Nuove frecce si aggiungono alla mappa dei grandi cammini italiani, e non solo per chi macina chilometri con gli scarponi. Alcuni itinerari nascono da progetti recenti e culturali, altri rilanciano storie antiche e territori poco battuti. Il risultato è un ventaglio di esperienze che spazia dai parchi appenninici alle vallate alpine, con distanze chiare e identità forti. Un dettaglio che fa la differenza? La presenza di community digitali pronte a condividere tracce, immagini e consigli di chi è già passato di lì. Ecco tre percorsi che stanno catalizzando l'attenzione: un collegamento tra due aree protette, un viaggio sulle orme dei briganti e un grande anello valdostano tra borghi e castelli.

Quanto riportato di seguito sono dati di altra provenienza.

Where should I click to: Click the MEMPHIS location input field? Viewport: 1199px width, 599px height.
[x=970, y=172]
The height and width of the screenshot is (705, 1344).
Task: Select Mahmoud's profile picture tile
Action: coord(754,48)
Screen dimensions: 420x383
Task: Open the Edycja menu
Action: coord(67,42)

Via dei Lupi: un corridoio verde tra due aree protette

La Via dei Lupi è uno degli itinerari più recenti nati in Italia e collega in circa 120 km il Parco Nazionale d'Abruzzo con il Parco dei Lucretili. Il tracciato si inserisce nel cuore dell'Appennino centrale e nasce con l'obiettivo di cucire paesaggi, borghi e ambienti naturali in un percorso continuo. L'interesse è alimentato anche dalla spinta culturale che accompagna la sua creazione, segno di un'attenzione crescente verso cammini tematici e accessibili.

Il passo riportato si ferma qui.